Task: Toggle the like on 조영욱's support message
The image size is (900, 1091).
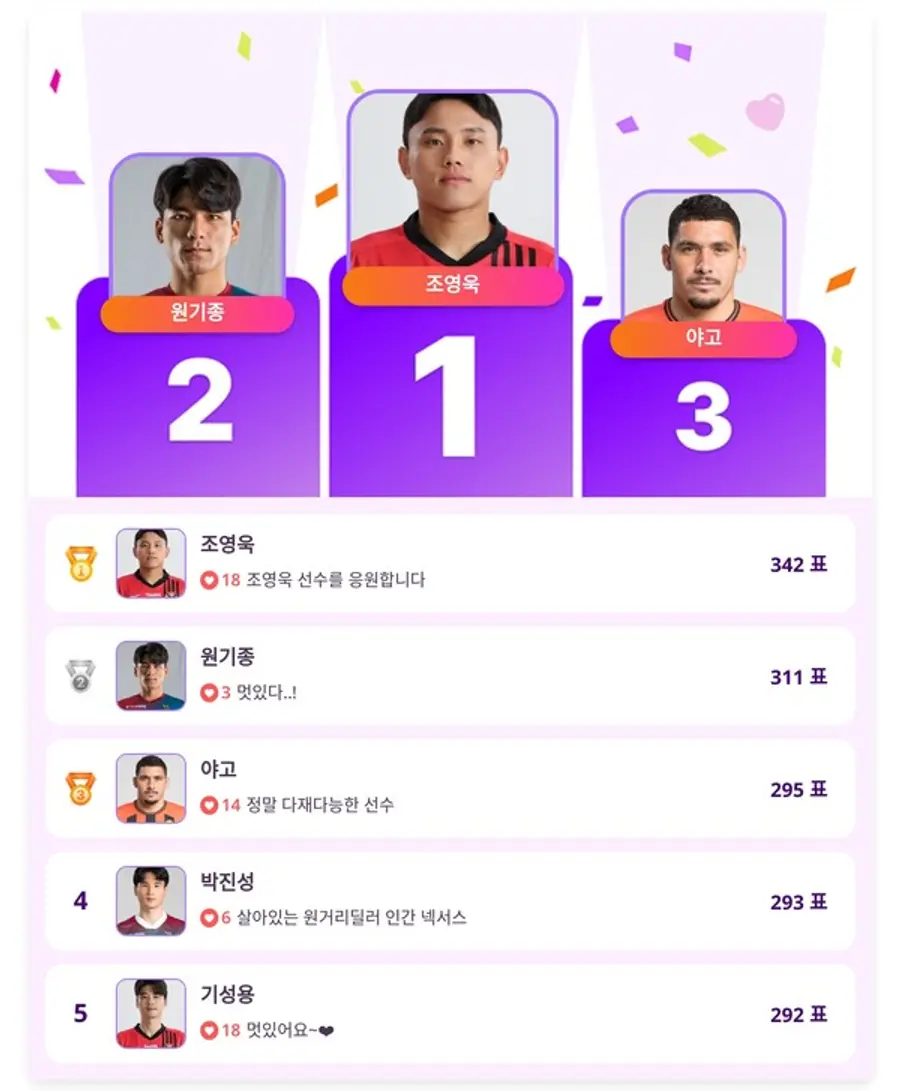Action: [210, 580]
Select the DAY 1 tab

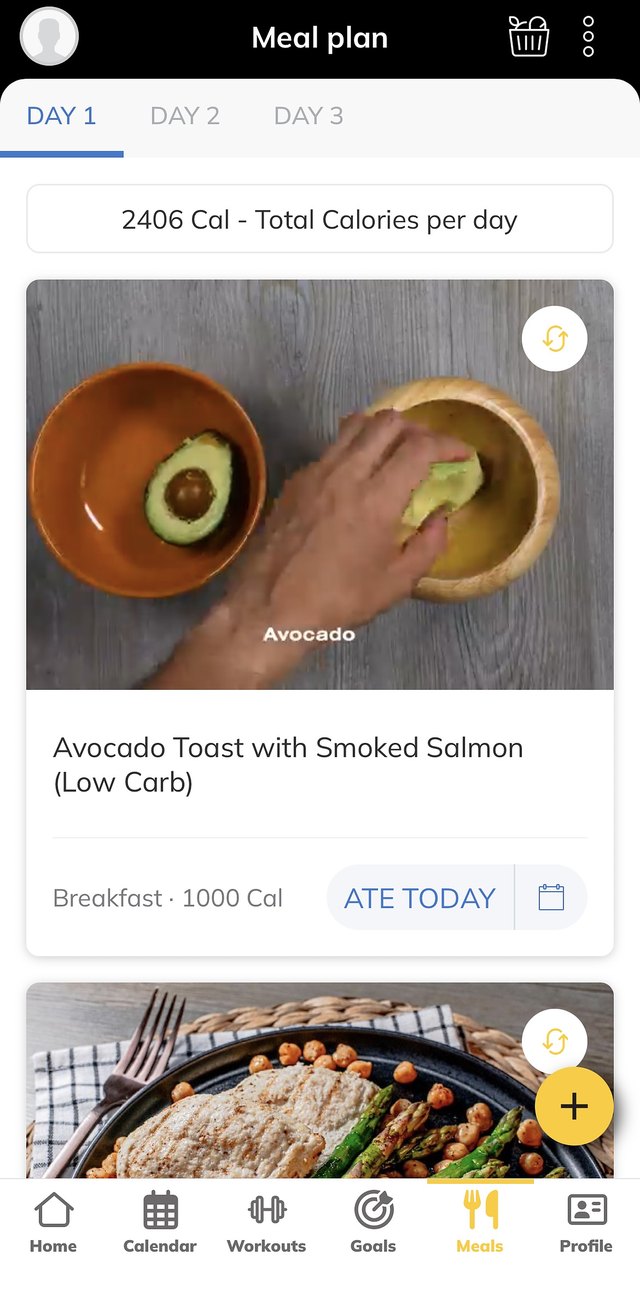(61, 116)
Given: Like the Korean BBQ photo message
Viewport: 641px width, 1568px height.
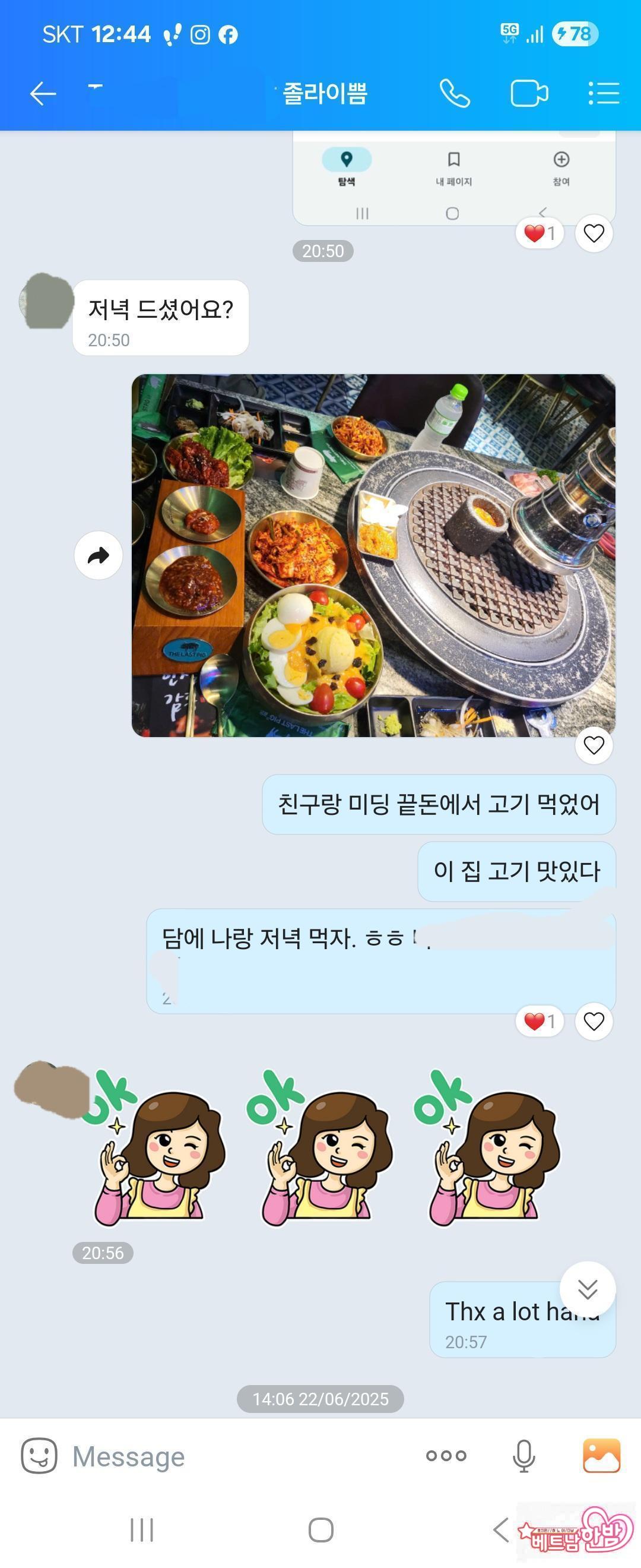Looking at the screenshot, I should 594,745.
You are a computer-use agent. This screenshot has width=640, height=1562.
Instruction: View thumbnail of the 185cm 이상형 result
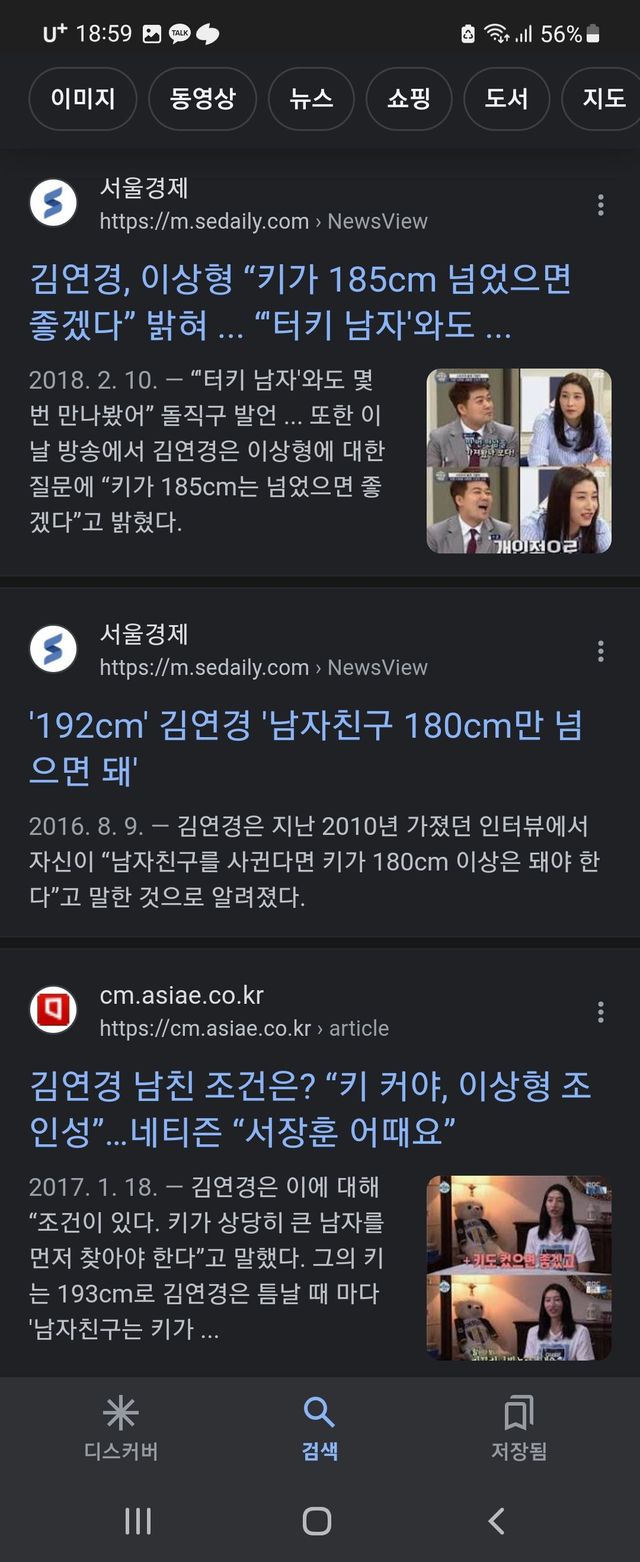point(519,461)
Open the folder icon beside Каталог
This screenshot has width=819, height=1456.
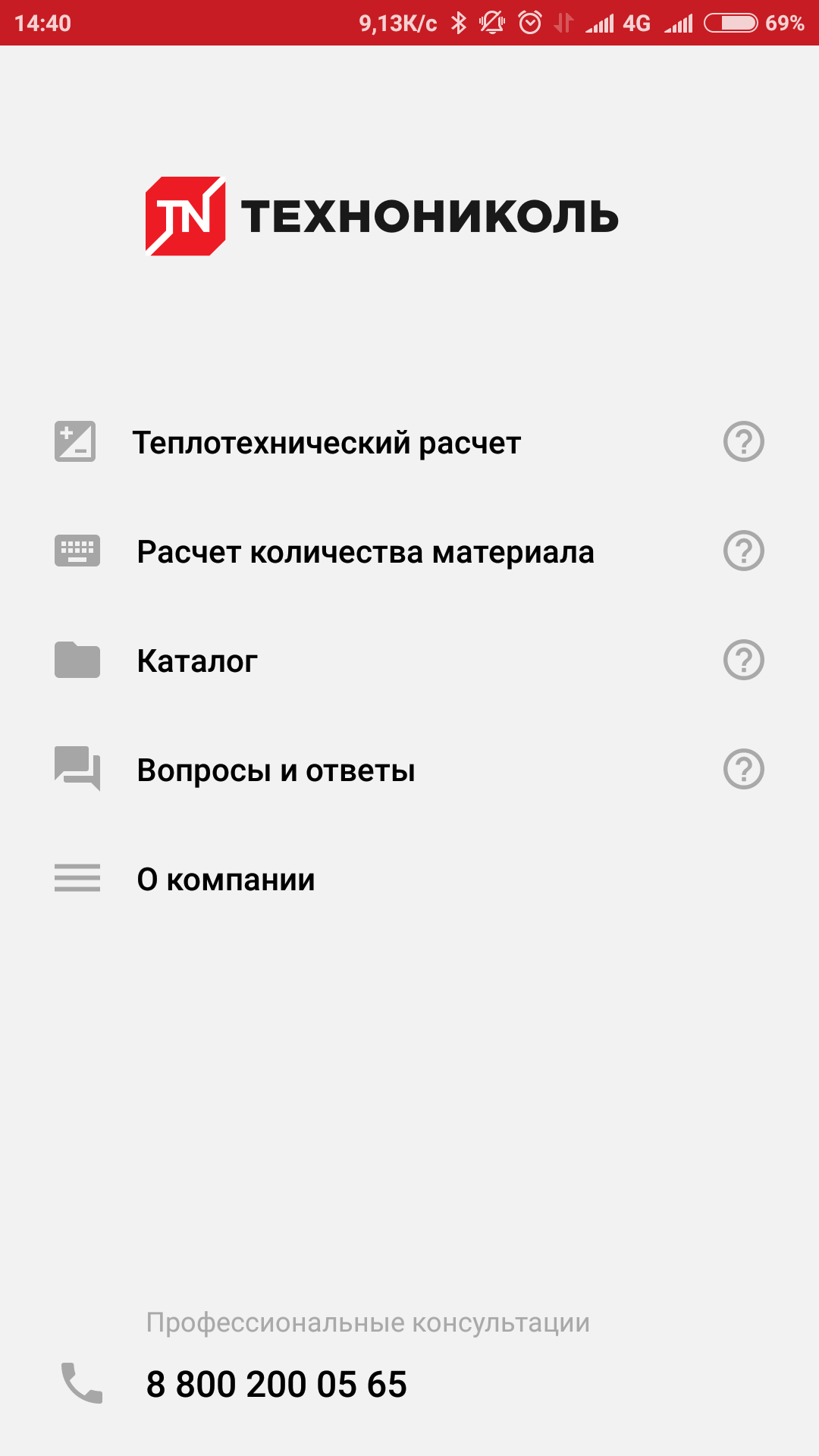coord(77,661)
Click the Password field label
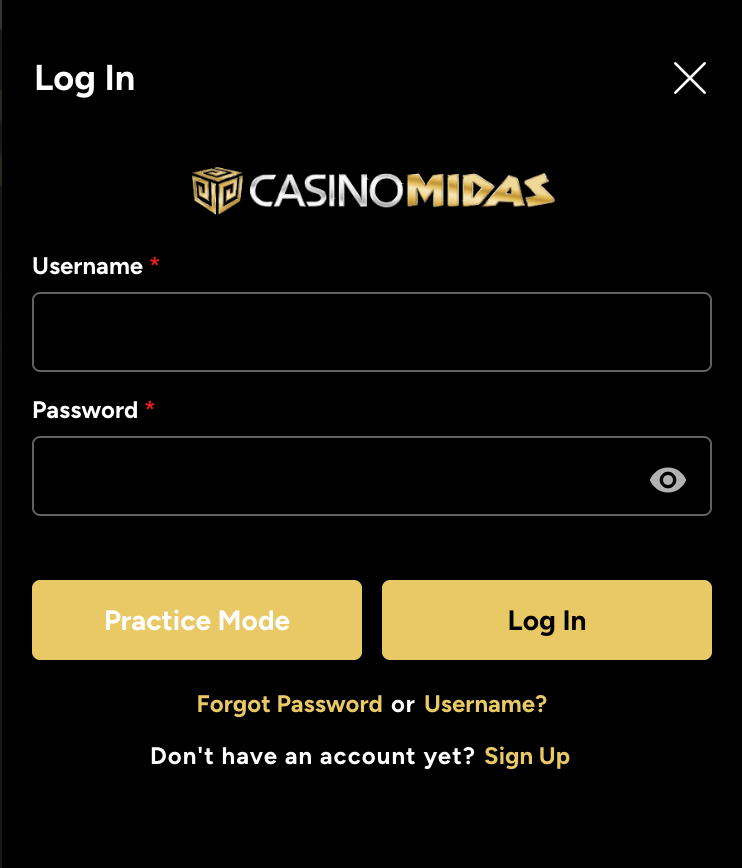Screen dimensions: 742x868 point(85,410)
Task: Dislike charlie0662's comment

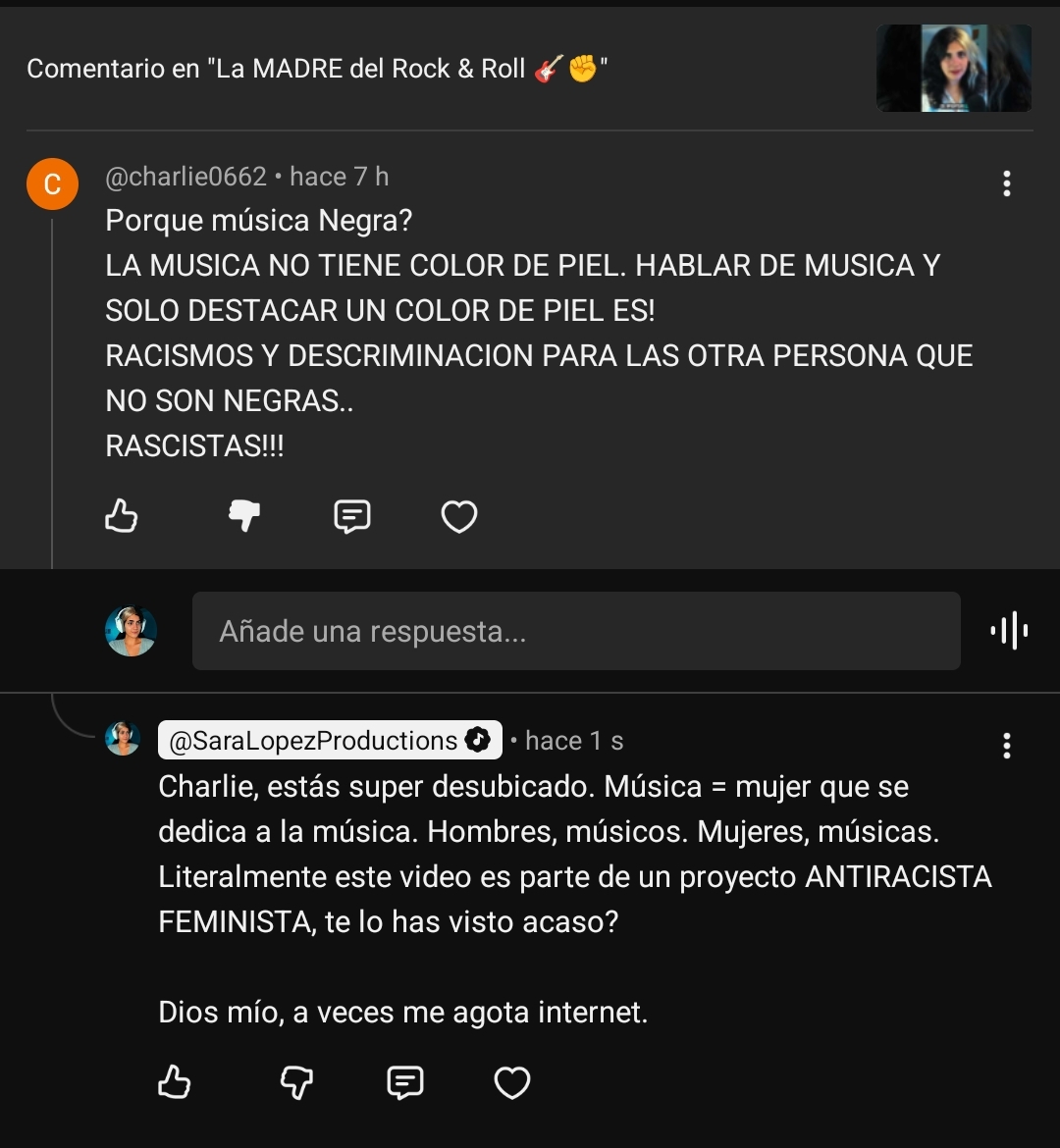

------

Please write out all the entries again with every "message" swapped for "post", changing nothing else and leaving out the pictures.

:: In response ::
Task: Toggle the like on 조영욱's support post
The image size is (900, 1091).
Action: [210, 580]
Select the DAY 1 tab

(61, 116)
Given: Like the Korean BBQ photo post
Viewport: 641px width, 1568px height.
Looking at the screenshot, I should 594,745.
You are a computer-use agent. This screenshot has width=640, height=1562.
Instruction: View thumbnail of the 185cm 이상형 result
point(519,461)
Open the folder icon beside Каталог
This screenshot has width=819, height=1456.
coord(77,661)
Click the Password field label
Screen dimensions: 742x868 point(85,410)
Task: Dislike charlie0662's comment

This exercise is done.